• **The problem**
Please render the lines from the one containing "has height=421, width=591." to the one containing "wrist-flange is located", both included, as a Markdown table with columns No. and Line. Number the rows and skip any blank lines.

[[ Working data open ]]

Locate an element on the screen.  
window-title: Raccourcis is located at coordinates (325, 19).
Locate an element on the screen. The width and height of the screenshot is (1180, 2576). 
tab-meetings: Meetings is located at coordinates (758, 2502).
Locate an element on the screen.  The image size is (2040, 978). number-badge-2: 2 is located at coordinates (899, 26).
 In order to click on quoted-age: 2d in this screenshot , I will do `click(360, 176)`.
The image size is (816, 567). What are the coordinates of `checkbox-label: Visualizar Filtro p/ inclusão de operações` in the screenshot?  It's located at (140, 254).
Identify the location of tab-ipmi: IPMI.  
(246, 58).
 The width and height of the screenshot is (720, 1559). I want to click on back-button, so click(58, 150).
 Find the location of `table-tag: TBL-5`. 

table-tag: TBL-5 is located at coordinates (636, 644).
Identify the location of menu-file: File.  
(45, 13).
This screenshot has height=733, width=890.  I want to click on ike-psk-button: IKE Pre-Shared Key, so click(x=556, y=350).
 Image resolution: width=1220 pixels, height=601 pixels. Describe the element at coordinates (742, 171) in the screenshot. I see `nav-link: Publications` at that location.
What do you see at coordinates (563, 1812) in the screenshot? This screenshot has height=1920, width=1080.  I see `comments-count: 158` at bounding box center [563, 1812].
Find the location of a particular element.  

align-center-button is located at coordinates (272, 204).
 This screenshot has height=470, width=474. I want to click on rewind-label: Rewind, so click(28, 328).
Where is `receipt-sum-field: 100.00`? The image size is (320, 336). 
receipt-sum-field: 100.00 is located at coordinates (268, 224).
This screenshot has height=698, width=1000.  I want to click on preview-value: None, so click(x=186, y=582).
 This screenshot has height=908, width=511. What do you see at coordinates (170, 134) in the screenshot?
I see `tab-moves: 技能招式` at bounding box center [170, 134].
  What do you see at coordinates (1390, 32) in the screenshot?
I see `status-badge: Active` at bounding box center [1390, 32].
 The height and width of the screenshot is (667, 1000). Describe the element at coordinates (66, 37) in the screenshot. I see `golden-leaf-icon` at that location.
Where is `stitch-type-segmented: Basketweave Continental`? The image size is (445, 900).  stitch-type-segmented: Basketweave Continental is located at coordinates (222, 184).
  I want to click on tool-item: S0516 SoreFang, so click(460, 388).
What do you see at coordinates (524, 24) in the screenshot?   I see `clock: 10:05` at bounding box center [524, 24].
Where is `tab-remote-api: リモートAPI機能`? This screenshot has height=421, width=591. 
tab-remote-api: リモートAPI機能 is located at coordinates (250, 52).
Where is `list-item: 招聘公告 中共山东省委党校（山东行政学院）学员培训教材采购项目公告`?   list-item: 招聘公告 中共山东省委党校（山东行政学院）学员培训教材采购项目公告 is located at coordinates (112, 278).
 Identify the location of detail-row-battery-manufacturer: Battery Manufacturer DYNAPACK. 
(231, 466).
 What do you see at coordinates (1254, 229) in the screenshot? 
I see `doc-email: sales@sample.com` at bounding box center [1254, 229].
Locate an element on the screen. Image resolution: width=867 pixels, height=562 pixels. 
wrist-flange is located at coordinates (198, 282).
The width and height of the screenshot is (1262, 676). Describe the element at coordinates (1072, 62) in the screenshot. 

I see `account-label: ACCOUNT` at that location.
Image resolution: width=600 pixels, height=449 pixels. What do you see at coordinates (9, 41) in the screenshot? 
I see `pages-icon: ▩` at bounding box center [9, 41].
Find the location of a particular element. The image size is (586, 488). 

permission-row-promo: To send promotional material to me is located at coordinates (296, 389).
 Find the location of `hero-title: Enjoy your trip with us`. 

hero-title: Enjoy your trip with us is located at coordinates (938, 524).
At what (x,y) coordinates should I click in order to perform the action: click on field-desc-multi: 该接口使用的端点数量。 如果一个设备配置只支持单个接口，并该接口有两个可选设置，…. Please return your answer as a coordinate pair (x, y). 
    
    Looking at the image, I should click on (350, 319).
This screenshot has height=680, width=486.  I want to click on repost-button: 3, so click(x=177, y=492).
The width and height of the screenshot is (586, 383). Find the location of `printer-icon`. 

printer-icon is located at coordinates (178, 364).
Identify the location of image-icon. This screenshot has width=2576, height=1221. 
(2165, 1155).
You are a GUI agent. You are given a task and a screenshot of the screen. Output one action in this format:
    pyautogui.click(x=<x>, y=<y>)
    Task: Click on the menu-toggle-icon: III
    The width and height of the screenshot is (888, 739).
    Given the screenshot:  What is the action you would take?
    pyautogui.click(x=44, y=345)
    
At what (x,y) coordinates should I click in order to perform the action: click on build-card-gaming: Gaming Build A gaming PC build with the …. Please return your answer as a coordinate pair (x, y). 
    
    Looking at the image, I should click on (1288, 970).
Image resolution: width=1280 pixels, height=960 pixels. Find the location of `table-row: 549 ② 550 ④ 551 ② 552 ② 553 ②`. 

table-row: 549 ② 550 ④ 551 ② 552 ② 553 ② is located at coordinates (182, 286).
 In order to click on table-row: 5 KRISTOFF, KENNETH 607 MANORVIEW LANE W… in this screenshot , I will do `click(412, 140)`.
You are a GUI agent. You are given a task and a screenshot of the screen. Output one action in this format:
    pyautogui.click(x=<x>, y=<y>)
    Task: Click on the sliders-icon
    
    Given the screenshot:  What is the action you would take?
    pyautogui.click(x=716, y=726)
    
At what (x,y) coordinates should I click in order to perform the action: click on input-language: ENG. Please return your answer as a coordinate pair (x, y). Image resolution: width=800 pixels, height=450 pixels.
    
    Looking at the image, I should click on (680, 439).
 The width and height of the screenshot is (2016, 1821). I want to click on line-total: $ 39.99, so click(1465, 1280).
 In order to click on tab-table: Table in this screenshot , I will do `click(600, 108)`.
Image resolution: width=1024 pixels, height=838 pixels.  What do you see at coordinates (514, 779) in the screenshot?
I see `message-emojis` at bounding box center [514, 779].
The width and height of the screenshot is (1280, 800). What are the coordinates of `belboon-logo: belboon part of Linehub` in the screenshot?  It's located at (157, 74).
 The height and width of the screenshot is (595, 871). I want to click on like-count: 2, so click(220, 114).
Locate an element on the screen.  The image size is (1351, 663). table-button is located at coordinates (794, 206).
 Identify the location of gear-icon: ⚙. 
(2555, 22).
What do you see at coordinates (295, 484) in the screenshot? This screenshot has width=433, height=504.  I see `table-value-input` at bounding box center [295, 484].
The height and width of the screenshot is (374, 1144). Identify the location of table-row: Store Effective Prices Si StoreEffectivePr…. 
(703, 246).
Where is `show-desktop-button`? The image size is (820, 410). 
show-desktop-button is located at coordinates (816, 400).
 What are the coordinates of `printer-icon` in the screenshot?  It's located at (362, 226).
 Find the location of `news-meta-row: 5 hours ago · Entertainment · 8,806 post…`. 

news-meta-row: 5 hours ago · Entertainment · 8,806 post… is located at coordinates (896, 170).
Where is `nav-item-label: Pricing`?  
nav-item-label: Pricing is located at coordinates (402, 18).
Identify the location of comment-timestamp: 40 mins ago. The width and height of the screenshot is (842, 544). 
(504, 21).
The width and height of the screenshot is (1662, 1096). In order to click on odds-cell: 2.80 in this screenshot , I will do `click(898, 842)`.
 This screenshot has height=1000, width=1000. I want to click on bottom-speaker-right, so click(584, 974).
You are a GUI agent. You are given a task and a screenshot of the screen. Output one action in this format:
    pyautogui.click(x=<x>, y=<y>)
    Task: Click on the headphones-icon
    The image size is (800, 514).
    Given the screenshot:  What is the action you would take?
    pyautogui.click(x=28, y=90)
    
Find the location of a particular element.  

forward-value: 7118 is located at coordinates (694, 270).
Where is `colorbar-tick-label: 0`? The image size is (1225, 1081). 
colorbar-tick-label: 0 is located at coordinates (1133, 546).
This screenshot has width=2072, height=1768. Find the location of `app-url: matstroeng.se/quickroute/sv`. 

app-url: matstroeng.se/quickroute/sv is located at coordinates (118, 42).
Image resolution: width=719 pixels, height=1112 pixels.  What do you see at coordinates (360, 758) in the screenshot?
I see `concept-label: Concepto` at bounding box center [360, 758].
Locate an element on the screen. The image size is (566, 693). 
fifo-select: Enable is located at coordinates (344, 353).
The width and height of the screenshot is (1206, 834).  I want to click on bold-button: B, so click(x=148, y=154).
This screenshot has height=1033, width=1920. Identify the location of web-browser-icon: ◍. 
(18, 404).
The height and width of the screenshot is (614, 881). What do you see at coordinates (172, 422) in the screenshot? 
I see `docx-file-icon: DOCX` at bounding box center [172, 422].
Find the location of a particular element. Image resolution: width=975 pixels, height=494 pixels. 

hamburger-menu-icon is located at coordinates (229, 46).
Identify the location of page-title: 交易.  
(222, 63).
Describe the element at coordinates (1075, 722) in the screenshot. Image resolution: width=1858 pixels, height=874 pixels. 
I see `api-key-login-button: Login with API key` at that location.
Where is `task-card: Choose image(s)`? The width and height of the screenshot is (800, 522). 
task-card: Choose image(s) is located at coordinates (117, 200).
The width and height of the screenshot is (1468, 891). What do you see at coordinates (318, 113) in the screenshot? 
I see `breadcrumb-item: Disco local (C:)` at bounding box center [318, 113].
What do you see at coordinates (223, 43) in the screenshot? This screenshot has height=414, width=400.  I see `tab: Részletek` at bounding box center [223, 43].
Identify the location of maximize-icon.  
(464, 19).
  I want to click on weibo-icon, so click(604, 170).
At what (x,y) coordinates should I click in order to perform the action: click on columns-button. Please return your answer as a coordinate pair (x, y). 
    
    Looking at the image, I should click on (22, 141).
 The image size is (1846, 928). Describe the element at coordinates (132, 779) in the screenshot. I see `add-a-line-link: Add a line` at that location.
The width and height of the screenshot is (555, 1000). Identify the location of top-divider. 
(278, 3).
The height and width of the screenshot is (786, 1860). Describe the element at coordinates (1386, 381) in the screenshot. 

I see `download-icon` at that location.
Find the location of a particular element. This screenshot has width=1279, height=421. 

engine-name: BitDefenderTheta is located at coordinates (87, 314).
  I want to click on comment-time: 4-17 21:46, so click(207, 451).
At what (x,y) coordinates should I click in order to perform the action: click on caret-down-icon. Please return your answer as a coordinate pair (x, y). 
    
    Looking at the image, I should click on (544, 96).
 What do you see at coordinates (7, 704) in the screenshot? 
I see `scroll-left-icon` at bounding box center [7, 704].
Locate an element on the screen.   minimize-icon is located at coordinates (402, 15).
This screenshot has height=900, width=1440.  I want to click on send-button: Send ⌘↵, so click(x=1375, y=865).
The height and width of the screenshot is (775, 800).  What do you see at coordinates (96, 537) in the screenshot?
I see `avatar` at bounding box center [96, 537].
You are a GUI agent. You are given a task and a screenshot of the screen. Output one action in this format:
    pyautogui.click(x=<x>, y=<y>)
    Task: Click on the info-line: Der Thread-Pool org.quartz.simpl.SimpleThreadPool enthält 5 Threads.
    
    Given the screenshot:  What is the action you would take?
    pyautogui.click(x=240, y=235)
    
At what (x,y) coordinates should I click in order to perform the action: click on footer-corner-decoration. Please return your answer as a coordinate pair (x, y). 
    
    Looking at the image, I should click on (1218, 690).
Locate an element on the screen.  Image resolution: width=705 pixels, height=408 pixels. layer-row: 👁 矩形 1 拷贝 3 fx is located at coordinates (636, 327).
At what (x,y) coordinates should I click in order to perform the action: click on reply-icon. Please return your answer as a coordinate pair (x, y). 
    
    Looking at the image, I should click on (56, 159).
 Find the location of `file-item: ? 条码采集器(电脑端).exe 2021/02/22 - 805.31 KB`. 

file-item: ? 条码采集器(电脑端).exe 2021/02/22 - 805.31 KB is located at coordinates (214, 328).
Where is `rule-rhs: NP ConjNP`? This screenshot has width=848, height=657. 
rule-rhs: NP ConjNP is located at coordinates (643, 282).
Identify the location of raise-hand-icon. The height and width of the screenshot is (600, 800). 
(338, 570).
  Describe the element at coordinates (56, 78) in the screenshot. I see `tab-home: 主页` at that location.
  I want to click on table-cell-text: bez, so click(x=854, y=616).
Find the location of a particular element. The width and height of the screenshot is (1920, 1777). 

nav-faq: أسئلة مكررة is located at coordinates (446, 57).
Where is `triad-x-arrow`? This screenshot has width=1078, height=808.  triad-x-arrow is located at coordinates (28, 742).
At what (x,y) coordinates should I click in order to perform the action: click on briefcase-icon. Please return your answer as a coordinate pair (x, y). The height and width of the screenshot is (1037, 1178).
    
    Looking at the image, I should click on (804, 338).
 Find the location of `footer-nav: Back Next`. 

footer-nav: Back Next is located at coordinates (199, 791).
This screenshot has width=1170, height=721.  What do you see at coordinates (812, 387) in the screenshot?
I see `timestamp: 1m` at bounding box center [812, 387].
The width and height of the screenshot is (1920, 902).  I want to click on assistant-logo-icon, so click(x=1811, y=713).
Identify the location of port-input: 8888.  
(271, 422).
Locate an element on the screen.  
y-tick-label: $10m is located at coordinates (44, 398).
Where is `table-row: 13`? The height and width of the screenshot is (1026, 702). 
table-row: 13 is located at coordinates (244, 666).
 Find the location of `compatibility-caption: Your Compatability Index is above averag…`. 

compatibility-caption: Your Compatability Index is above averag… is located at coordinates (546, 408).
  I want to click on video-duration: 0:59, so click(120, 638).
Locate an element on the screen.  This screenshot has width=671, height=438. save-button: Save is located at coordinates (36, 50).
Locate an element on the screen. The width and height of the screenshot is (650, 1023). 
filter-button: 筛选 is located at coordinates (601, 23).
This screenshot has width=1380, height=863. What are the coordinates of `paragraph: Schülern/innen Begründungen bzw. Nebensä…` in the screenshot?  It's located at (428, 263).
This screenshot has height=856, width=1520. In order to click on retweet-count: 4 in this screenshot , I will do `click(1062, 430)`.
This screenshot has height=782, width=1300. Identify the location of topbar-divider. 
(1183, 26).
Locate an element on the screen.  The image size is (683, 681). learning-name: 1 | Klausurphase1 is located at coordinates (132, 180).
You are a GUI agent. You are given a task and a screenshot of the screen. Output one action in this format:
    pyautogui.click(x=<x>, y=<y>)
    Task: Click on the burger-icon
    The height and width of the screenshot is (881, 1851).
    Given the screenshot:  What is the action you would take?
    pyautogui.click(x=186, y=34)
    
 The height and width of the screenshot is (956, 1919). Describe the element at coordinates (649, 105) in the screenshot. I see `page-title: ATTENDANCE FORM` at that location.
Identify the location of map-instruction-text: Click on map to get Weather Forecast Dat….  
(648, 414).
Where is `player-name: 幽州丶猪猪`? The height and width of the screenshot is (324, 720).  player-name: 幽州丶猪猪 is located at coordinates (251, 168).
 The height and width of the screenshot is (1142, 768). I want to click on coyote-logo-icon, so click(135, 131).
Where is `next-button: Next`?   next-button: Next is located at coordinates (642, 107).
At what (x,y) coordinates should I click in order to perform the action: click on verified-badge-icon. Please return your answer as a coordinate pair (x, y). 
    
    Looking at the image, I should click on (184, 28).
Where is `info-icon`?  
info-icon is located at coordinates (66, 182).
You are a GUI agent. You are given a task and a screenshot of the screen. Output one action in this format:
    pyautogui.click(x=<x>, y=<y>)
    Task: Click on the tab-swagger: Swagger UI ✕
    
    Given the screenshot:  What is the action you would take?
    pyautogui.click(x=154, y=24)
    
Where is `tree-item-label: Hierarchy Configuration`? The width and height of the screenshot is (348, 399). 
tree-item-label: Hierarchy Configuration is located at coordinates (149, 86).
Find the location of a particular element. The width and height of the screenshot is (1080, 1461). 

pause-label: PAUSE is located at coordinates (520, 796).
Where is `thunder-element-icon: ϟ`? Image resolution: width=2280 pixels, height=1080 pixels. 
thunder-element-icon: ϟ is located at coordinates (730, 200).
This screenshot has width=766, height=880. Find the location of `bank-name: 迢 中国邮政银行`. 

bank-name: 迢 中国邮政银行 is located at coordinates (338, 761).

[[ Working data closed ]]

• **Solution below**
| No. | Line |
|---|---|
| 1 | Where is `tab-remote-api: リモートAPI機能`? This screenshot has height=421, width=591.  |
| 2 | tab-remote-api: リモートAPI機能 is located at coordinates (250, 52). |
| 3 | Where is `list-item: 招聘公告 中共山东省委党校（山东行政学院）学员培训教材采购项目公告`?   list-item: 招聘公告 中共山东省委党校（山东行政学院）学员培训教材采购项目公告 is located at coordinates (112, 278). |
| 4 |  Identify the location of detail-row-battery-manufacturer: Battery Manufacturer DYNAPACK.  |
| 5 | (231, 466). |
| 6 |  What do you see at coordinates (1254, 229) in the screenshot?  |
| 7 | I see `doc-email: sales@sample.com` at bounding box center [1254, 229]. |
| 8 | Locate an element on the screen. Image resolution: width=867 pixels, height=562 pixels.  |
| 9 | wrist-flange is located at coordinates (198, 282). |